● **Assigned task**: Retype each line of the listing. Do not alter anything.
========
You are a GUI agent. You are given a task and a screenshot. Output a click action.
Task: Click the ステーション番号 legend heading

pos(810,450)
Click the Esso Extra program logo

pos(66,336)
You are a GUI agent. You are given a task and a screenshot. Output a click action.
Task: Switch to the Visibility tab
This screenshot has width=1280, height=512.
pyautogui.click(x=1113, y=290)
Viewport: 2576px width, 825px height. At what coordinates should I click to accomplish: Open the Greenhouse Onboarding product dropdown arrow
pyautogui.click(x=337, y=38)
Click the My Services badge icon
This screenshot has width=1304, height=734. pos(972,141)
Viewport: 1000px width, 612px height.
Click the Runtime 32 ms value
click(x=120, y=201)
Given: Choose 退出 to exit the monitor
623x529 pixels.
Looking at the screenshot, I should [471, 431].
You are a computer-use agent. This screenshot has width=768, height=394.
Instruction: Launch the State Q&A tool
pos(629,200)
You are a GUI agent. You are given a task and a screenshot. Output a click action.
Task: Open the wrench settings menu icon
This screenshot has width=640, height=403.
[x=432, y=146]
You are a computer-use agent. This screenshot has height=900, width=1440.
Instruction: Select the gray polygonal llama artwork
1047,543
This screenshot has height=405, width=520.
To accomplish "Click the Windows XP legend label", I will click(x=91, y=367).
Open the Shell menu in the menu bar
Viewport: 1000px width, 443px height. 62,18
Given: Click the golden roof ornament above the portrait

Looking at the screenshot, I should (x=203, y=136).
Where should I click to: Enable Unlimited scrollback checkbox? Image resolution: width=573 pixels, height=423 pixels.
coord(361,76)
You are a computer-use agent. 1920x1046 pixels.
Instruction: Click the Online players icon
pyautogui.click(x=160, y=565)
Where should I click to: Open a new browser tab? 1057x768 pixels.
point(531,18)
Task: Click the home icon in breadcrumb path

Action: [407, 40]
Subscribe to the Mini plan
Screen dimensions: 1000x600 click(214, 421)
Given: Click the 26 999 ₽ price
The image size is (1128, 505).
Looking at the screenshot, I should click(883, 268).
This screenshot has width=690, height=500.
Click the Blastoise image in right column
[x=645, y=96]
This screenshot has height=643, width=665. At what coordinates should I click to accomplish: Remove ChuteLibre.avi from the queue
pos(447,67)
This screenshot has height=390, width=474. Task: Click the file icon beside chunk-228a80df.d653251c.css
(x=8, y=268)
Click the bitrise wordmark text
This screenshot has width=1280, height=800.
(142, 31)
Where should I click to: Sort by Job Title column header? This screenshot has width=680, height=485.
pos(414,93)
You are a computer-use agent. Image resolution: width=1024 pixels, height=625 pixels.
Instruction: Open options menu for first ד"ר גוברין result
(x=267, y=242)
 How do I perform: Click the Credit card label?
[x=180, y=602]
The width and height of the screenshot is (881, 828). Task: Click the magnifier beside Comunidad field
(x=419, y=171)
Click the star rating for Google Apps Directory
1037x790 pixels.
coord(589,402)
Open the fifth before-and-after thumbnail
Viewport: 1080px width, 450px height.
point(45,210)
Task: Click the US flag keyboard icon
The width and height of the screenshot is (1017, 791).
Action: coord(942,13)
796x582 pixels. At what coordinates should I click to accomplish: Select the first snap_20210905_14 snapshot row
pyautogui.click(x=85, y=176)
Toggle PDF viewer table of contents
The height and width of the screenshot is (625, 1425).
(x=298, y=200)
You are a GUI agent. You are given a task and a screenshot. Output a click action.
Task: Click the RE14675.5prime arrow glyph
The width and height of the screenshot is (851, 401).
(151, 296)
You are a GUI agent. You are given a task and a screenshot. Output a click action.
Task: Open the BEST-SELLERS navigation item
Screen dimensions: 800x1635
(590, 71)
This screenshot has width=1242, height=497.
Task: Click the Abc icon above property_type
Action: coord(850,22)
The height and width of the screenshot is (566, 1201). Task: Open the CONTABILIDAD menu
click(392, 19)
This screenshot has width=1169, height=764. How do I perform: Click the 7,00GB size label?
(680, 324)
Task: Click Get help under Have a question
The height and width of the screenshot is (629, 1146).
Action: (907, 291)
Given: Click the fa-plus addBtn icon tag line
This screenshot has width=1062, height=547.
========
● **Response**:
You are a GUI agent. You are given a task and a screenshot. Output a click action.
Task: Click the ステーション番号 legend heading

pos(810,450)
Click the Esso Extra program logo

pos(66,336)
You are a GUI agent. You are given a task and a screenshot. Output a click action.
Task: Switch to the Visibility tab
This screenshot has width=1280, height=512.
pyautogui.click(x=1113, y=290)
Viewport: 2576px width, 825px height. At what coordinates should I click to accomplish: Open the Greenhouse Onboarding product dropdown arrow
pyautogui.click(x=337, y=38)
Click the My Services badge icon
This screenshot has width=1304, height=734. pos(972,141)
Viewport: 1000px width, 612px height.
Click the Runtime 32 ms value
click(x=120, y=201)
Given: Choose 退出 to exit the monitor
623x529 pixels.
Looking at the screenshot, I should [471, 431].
You are a computer-use agent. This screenshot has width=768, height=394.
Instruction: Launch the State Q&A tool
pos(629,200)
You are a GUI agent. You are given a task and a screenshot. Output a click action.
Task: Open the wrench settings menu icon
This screenshot has width=640, height=403.
[x=432, y=146]
You are a computer-use agent. This screenshot has height=900, width=1440.
Instruction: Select the gray polygonal llama artwork
1047,543
This screenshot has height=405, width=520.
To accomplish "Click the Windows XP legend label", I will click(x=91, y=367).
Open the Shell menu in the menu bar
Viewport: 1000px width, 443px height. 62,18
Given: Click the golden roof ornament above the portrait

Looking at the screenshot, I should (x=203, y=136).
Where should I click to: Enable Unlimited scrollback checkbox? Image resolution: width=573 pixels, height=423 pixels.
coord(361,76)
You are a computer-use agent. 1920x1046 pixels.
Instruction: Click the Online players icon
pyautogui.click(x=160, y=565)
Where should I click to: Open a new browser tab? 1057x768 pixels.
point(531,18)
Task: Click the home icon in breadcrumb path

Action: [407, 40]
Subscribe to the Mini plan
Screen dimensions: 1000x600 click(214, 421)
Given: Click the 26 999 ₽ price
The image size is (1128, 505).
Looking at the screenshot, I should click(883, 268).
This screenshot has width=690, height=500.
Click the Blastoise image in right column
[x=645, y=96]
This screenshot has height=643, width=665. At what coordinates should I click to accomplish: Remove ChuteLibre.avi from the queue
pos(447,67)
This screenshot has height=390, width=474. Task: Click the file icon beside chunk-228a80df.d653251c.css
(x=8, y=268)
Click the bitrise wordmark text
This screenshot has width=1280, height=800.
(142, 31)
Where should I click to: Sort by Job Title column header? This screenshot has width=680, height=485.
pos(414,93)
You are a computer-use agent. Image resolution: width=1024 pixels, height=625 pixels.
Instruction: Open options menu for first ד"ר גוברין result
(x=267, y=242)
 How do I perform: Click the Credit card label?
[x=180, y=602]
The width and height of the screenshot is (881, 828). Task: Click the magnifier beside Comunidad field
(x=419, y=171)
Click the star rating for Google Apps Directory
1037x790 pixels.
coord(589,402)
Open the fifth before-and-after thumbnail
Viewport: 1080px width, 450px height.
point(45,210)
Task: Click the US flag keyboard icon
The width and height of the screenshot is (1017, 791).
Action: coord(942,13)
796x582 pixels. At what coordinates should I click to accomplish: Select the first snap_20210905_14 snapshot row
pyautogui.click(x=85, y=176)
Toggle PDF viewer table of contents
The height and width of the screenshot is (625, 1425).
(x=298, y=200)
You are a GUI agent. You are given a task and a screenshot. Output a click action.
Task: Click the RE14675.5prime arrow glyph
The width and height of the screenshot is (851, 401).
(151, 296)
You are a GUI agent. You are given a task and a screenshot. Output a click action.
Task: Open the BEST-SELLERS navigation item
Screen dimensions: 800x1635
(590, 71)
This screenshot has width=1242, height=497.
Task: Click the Abc icon above property_type
Action: coord(850,22)
The height and width of the screenshot is (566, 1201). Task: Open the CONTABILIDAD menu
click(392, 19)
This screenshot has width=1169, height=764. How do I perform: Click the 7,00GB size label?
(680, 324)
Task: Click Get help under Have a question
The height and width of the screenshot is (629, 1146).
Action: (907, 291)
Given: Click the fa-plus addBtn icon tag line
This screenshot has width=1062, height=547.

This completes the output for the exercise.